■ **Task statement**
Leave every picture out, and give again exactly the lines from the one containing "Open the three-dot terminal menu" through the end of the listing.

■ **Records for processing**
-- Opening Marker --

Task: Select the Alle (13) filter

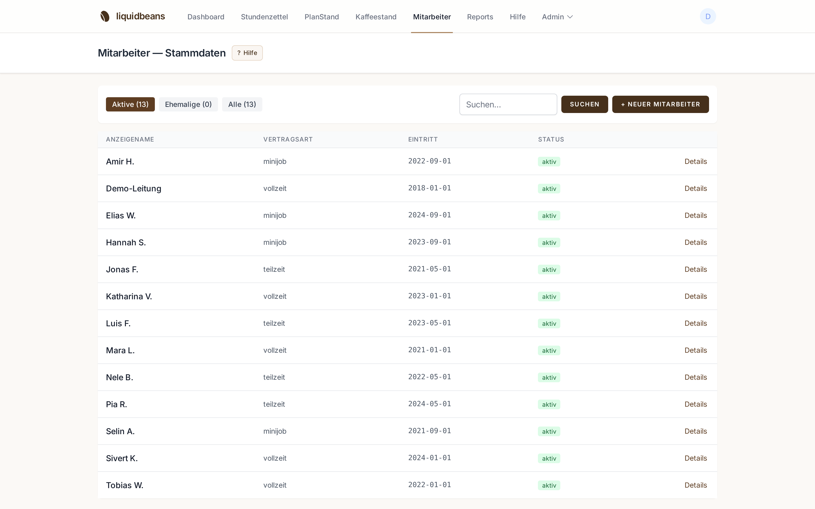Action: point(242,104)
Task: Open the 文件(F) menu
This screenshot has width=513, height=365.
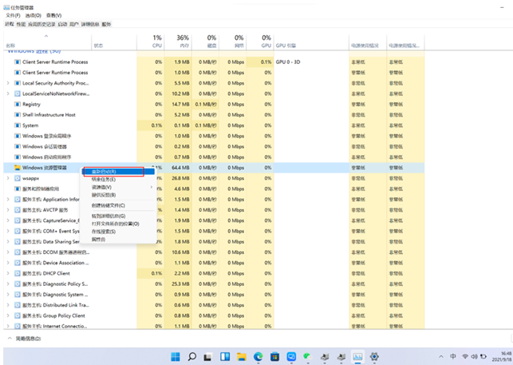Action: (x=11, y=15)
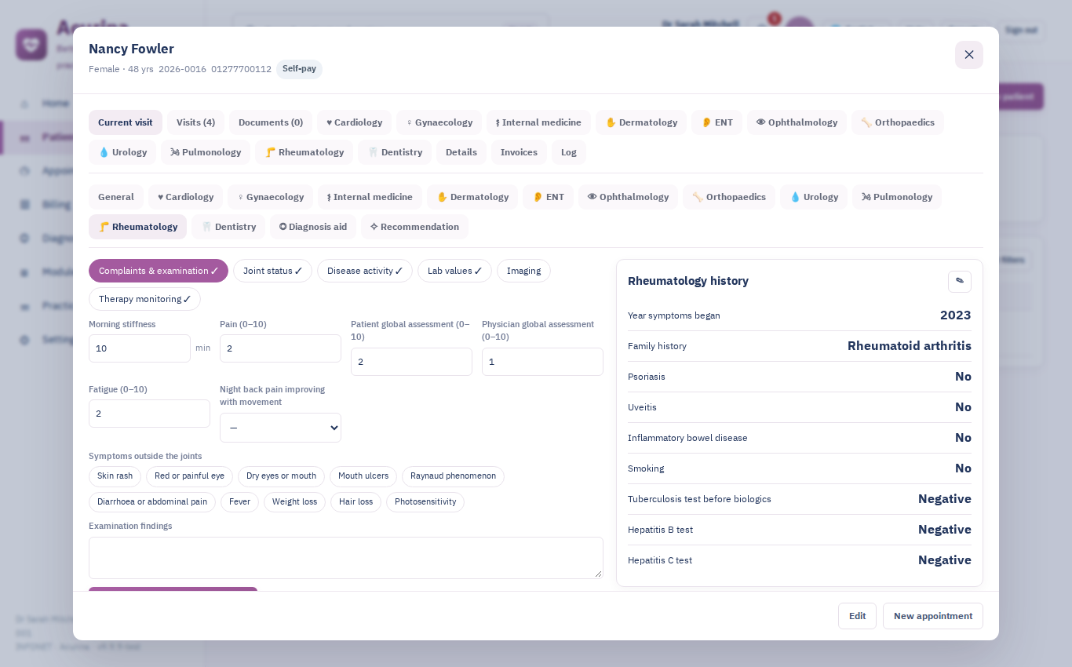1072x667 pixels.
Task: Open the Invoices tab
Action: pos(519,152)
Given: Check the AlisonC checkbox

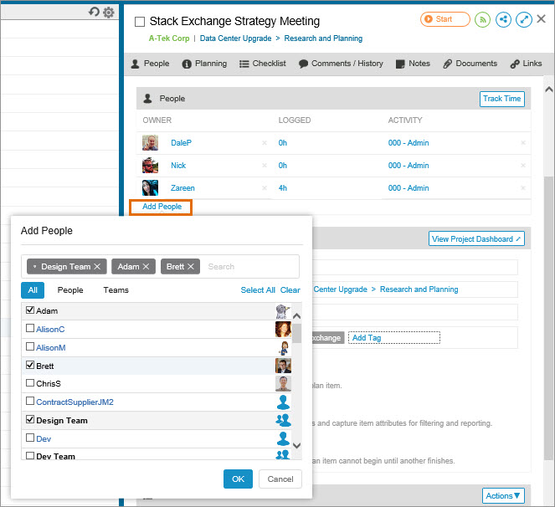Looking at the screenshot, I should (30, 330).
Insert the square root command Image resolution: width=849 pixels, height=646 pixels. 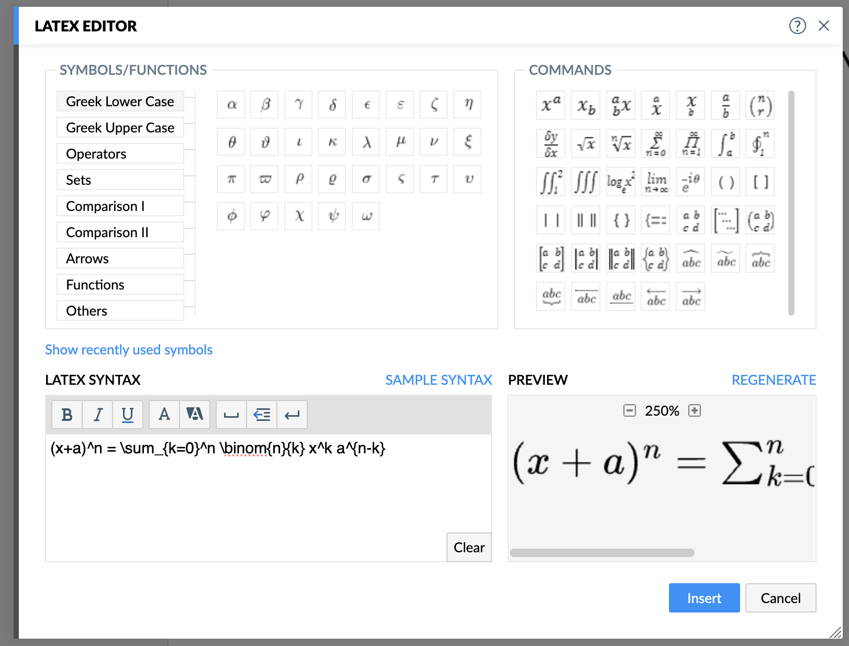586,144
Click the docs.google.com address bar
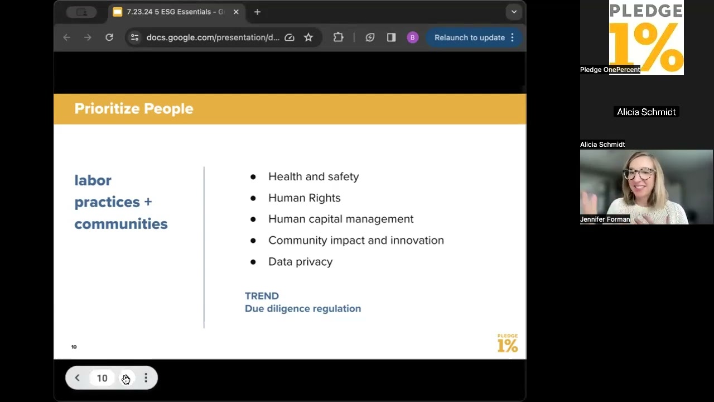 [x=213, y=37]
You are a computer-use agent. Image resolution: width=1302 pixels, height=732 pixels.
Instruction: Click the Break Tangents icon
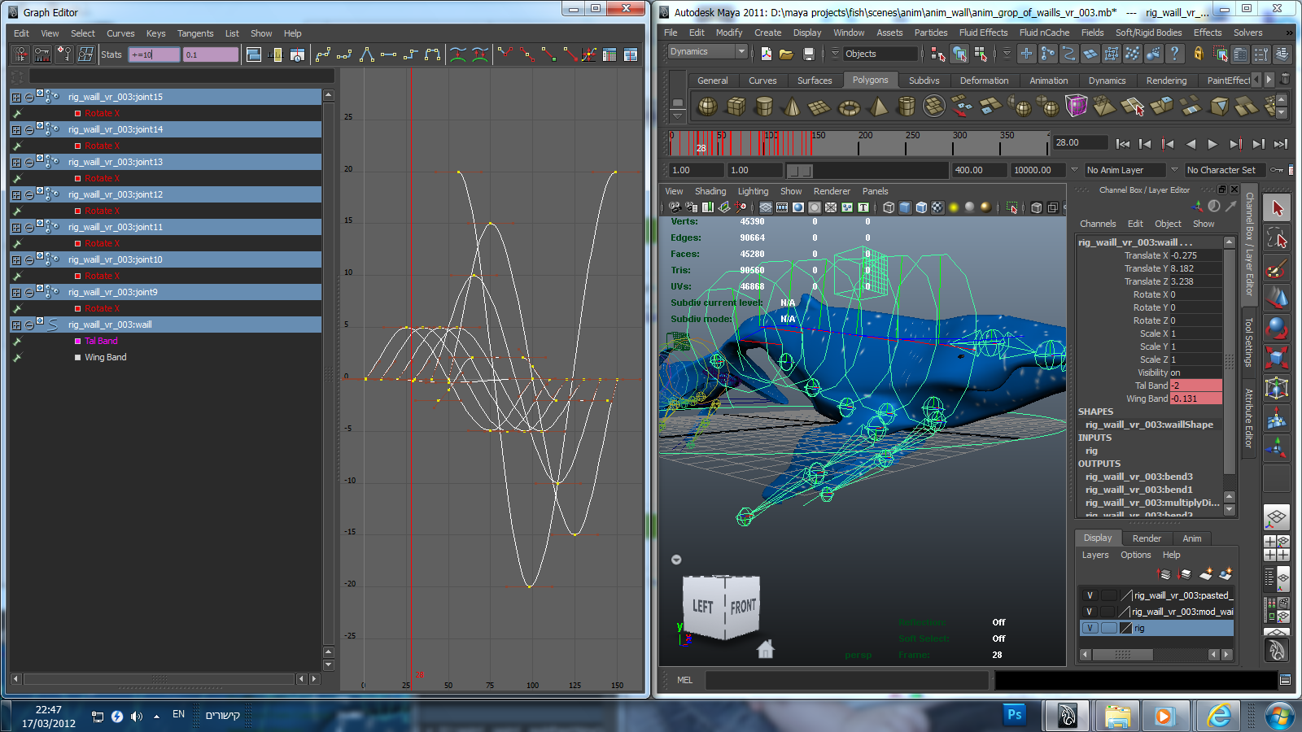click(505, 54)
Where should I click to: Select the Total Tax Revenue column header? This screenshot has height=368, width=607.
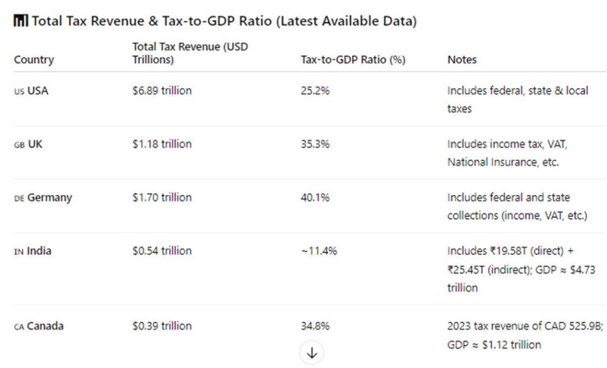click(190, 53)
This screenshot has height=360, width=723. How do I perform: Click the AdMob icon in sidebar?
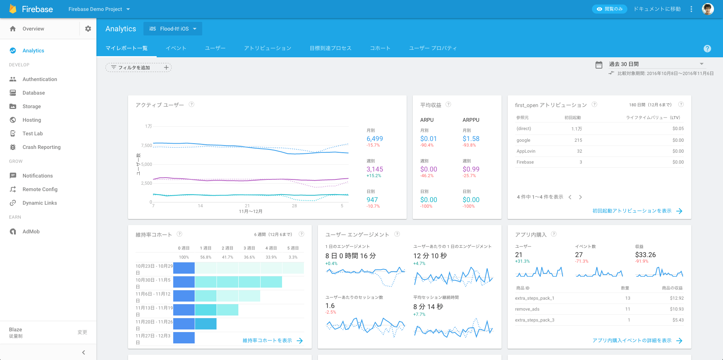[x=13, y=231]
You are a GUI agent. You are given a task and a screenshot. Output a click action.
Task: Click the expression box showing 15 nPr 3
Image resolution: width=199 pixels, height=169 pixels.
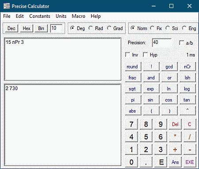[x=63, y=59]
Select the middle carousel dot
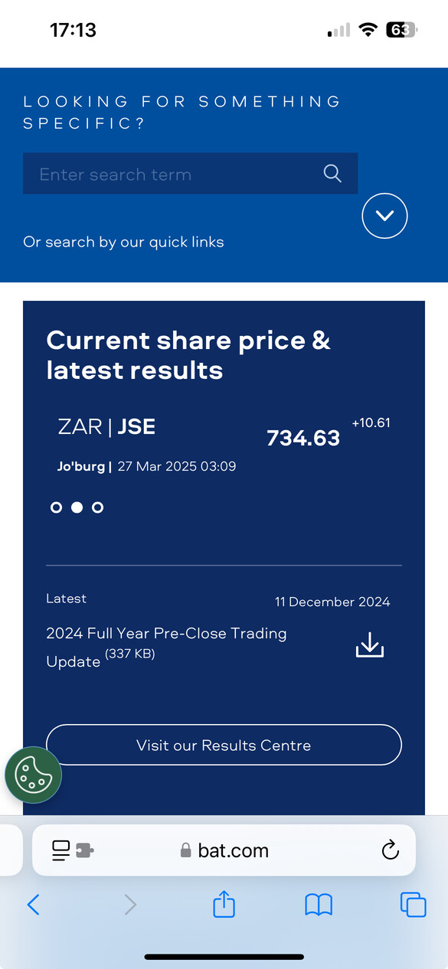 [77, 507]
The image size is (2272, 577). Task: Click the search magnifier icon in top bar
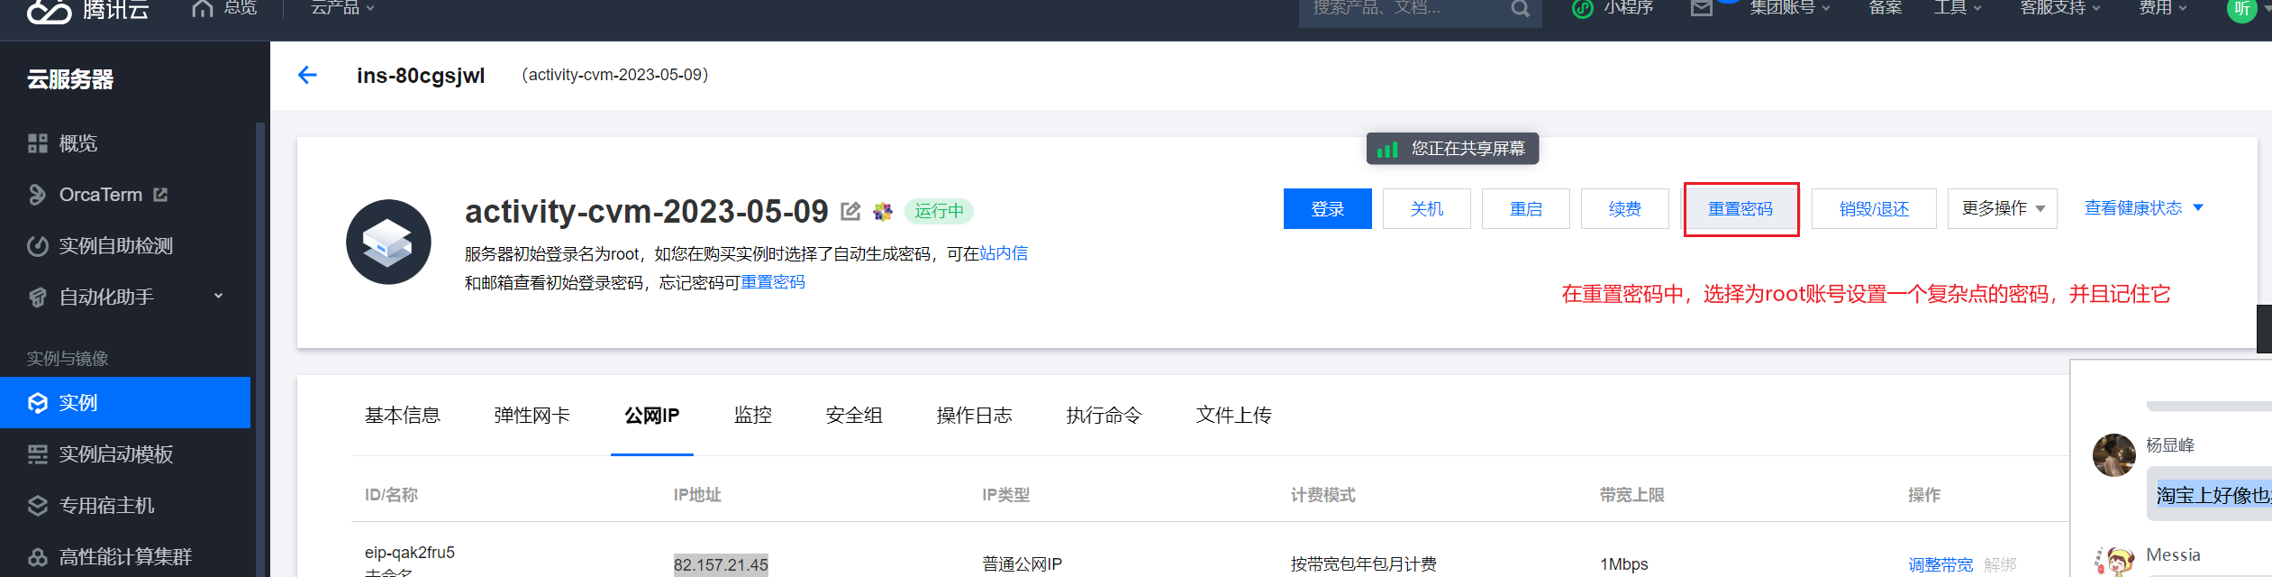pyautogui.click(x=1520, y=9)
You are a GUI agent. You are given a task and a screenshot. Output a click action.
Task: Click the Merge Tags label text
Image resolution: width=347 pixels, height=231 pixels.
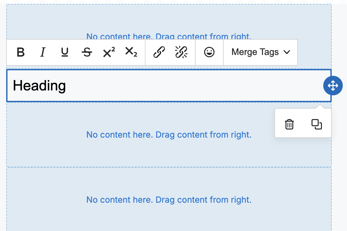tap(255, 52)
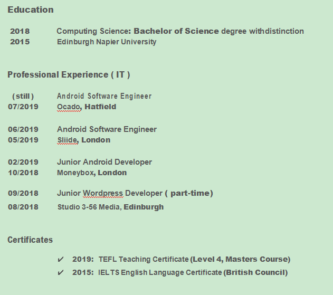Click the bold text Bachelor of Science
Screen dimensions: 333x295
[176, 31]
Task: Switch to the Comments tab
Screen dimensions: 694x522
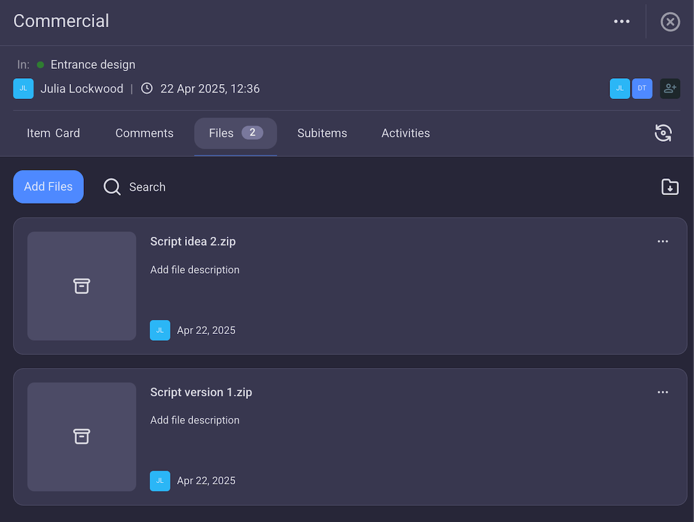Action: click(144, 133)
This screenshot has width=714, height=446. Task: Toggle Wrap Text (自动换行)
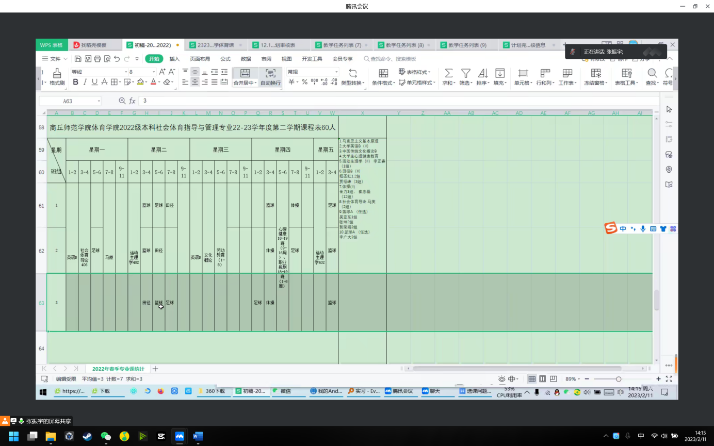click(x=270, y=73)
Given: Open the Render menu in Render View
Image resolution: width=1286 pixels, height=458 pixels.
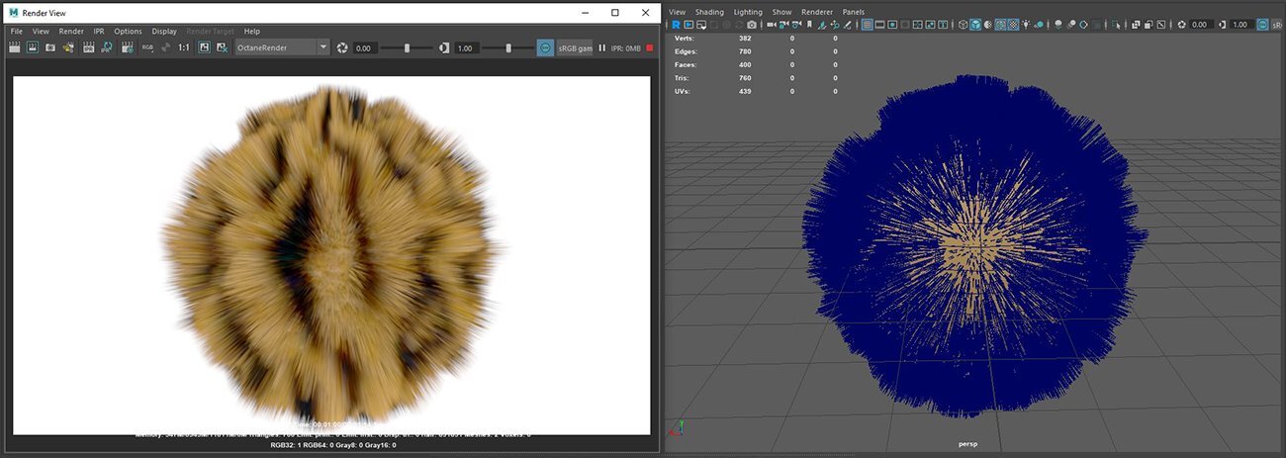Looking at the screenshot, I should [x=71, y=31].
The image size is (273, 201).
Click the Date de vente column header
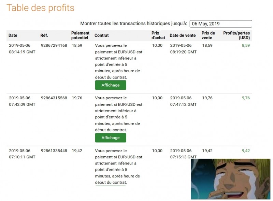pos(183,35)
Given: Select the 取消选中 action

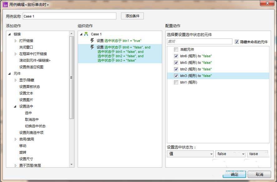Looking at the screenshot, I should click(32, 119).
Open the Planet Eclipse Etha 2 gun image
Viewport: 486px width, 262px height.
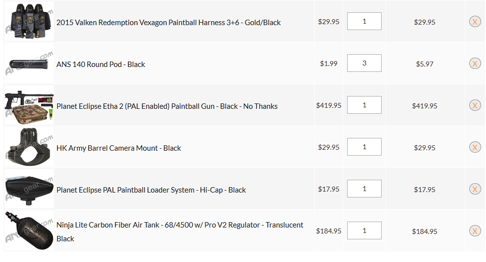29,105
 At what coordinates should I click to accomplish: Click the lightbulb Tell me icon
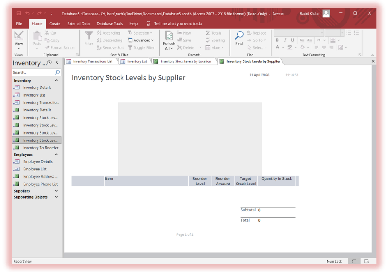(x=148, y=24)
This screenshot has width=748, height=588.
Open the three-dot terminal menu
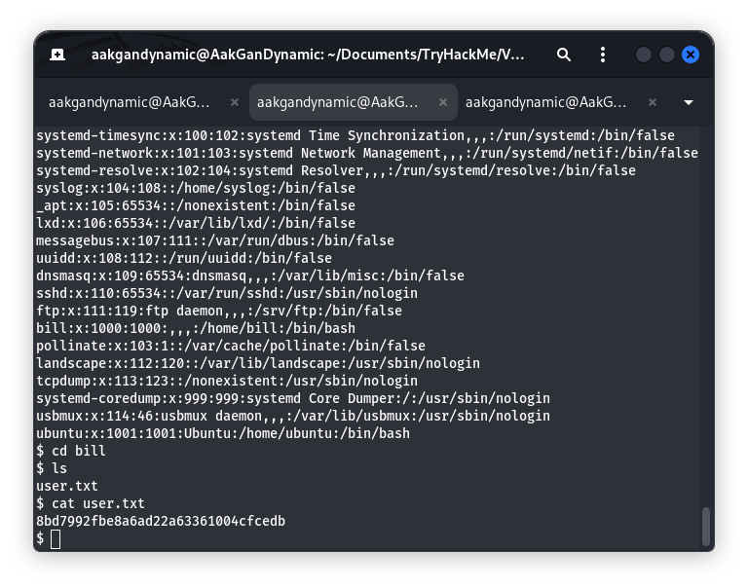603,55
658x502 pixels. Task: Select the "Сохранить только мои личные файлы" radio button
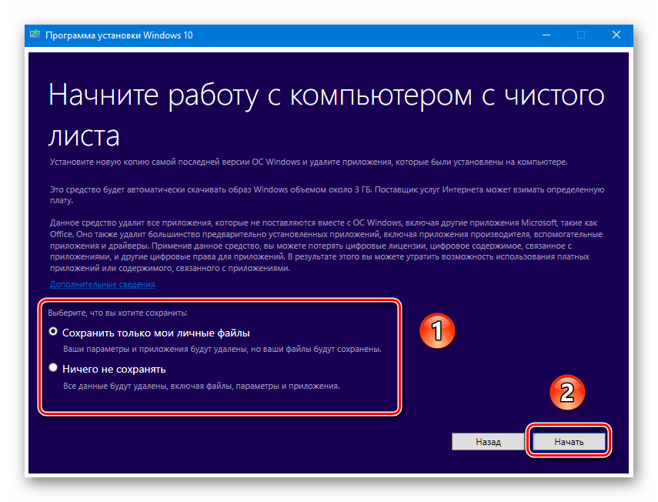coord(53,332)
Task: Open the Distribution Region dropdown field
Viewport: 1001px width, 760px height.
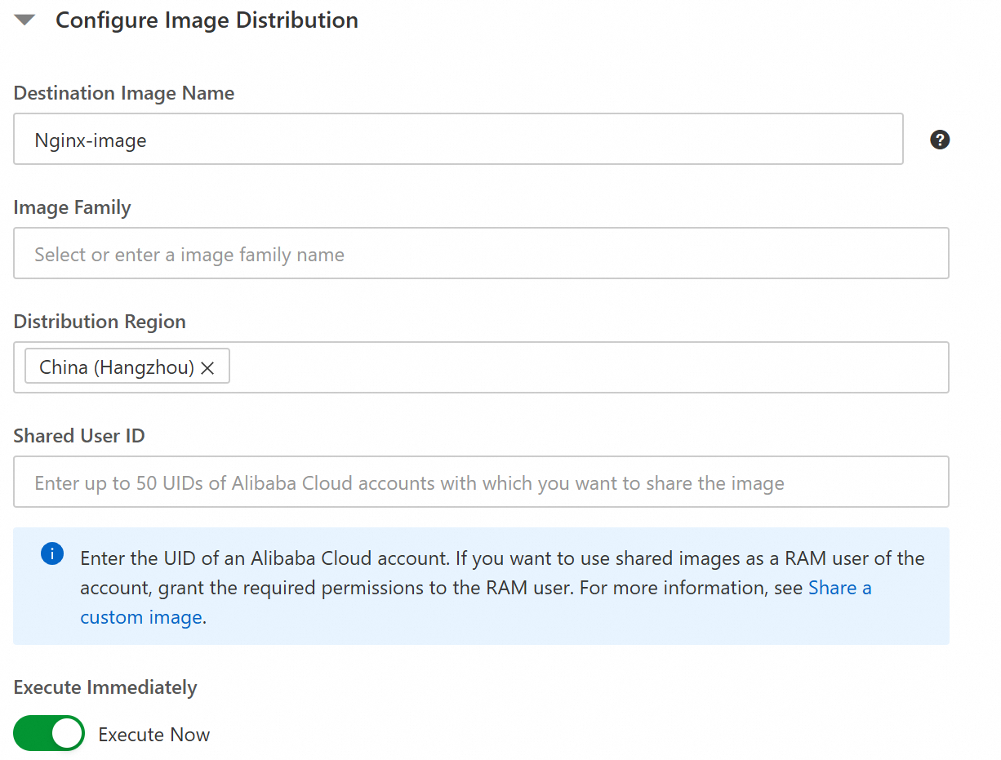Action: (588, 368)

-- Closing Marker --

■ **Answer to this task**
Open the three-dot terminal menu
603,55
658x502 pixels. Task: Select the "Сохранить только мои личные файлы" radio button
coord(53,332)
Task: Open the Distribution Region dropdown field
Viewport: 1001px width, 760px height.
Action: (588, 368)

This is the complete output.